C’est à un nouvel exercice que nous demandons à Ariane Moffatt de se soumettre : écouter son disque, in vivo, et apporter un commentaire instantané titre par titre. A priori réfractaire à cet exercice – car revenant à leur dire : voici une page blanche, dis-moi tout sur toi – l’artiste se laisse entraîner par sa propre oeuvre et se dévoile, petit à petit, au fil des chansons qui défilent. Sa bonne humeur, son accent canadien, le regard pétillant, tout concourt à aimer Ariane Moffatt après avoir craqué pour son oeuvre.
1 « Combustion Lente »
« Combustion lente ». Je dois dire que cet album a un aspect très géographique : il a été fait entre Paris et Montréal, entre la ville et la campagne, le coeur et la tête, voilà la thématique de l’album. Il y a un endroit à la campagne où je pars tout le temps, et où se trouve le studio. Sur cette chanson qui ouvre le disque on entend les criquets qui ont été enregistrés dans ce petit lieu. On les entend en pleine nuit, parfois ça réveille même, au bord du foyer. Combustion lente a à voir avec le papier peint de la maison – des petits pois – et le feu que je regardais – la combustion lente. C’est une métaphore entre la combustion lente et les voyages de notre existence. C’est une chanson qui est née dans la nuit, dans la solitude de ce chalet, et qui exprime une ouverture sur l’extérieur assez flagrante.
Pinkushion : Quand on écoute particulièrement ce premier titre, et en observant la pochette aussi, le nom de Camille est souvent évoqué… Que penses-tu de cette référence ?
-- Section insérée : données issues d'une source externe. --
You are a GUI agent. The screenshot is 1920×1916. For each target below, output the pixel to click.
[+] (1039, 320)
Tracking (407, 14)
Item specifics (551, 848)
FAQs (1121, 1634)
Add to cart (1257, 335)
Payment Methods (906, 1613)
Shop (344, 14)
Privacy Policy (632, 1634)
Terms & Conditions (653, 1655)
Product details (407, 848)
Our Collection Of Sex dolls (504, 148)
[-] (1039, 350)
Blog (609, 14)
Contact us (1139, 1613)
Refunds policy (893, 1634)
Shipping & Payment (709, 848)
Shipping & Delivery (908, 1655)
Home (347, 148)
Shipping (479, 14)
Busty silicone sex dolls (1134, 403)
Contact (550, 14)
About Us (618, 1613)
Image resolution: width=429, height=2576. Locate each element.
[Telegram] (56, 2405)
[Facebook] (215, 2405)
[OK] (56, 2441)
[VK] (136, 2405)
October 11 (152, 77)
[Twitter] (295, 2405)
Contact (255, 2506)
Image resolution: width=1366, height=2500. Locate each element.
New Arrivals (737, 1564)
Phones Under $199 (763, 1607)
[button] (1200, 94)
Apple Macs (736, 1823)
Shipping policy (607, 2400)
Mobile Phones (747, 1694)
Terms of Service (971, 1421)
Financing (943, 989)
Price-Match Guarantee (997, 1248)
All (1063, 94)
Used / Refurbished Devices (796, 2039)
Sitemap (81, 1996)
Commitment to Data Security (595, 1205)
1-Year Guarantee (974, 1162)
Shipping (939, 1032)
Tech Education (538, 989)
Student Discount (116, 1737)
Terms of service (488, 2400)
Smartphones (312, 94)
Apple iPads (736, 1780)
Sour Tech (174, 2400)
(Rires) Oui, il n’y a aucun malaise entre cette femme-là et moi. Son album m’a beaucoup stimulé et inspiré. Il m’a poussé à élargir les différents thèmes de la retenue en création. Lors de mes voyages à Paris ou ici, à Bruxelles, quand j’ai démarré le fil (rires) de mon album, j’avais le désir d’explorer ce travail des voix …. Quand au graphisme, c’est clair que ça fait penser à Camille mais il n’y avait aucune volonté de le faire. Elle a repris récemment dans une émission radio une chanson de mon premier album alors qu’on se connaît à peine. Il y a donc une curiosité entre nous. J’aime bien sa façon très personnelle d’avoir fait quelque chose avec autant d’audace. C’est une inspiration.
2 « Se Perdre »
Il y a encore les criquets (rires). C’est un titre qui prend les couleurs de ce que j’appelle le Rythm and Grunge, le « R & G ». En faisant la maquette, je voulais quelque chose d’un peu groovy, un peu black avec des guitares assez lacérées, très dry, un peu d’effets, des riffs pas élaborés, pas trop de mélodie. Ce titre prend clairement cette direction. Qu’est-ce que je pourrais dire encore ? Au niveau du texte c’est (rires aux éclats)… Le coeur dans la tête, c’est le titre d’une étape, après une expérience – qui ici s’est bien terminée – (rires), c’est un peu ce mélange du pensé et du ressenti, ce double emploi, où l’on a tendance à rationaliser ses sentiments. Ce sont des moments où rien n’est interdit, où tout va bien, tout est cool, un peu comme le métier que je fais qui, vu de l’extérieur, peut être considéré comme l’expression du bonheur, etc… C’est intéressant de se retrouver là car cet album s’est fait après mon premier disque qui m’a très rapidement donné une sensation qui peut te déstabiliser. Avoir tout pour être bien, c’est un peu ça le thème de cette chanson.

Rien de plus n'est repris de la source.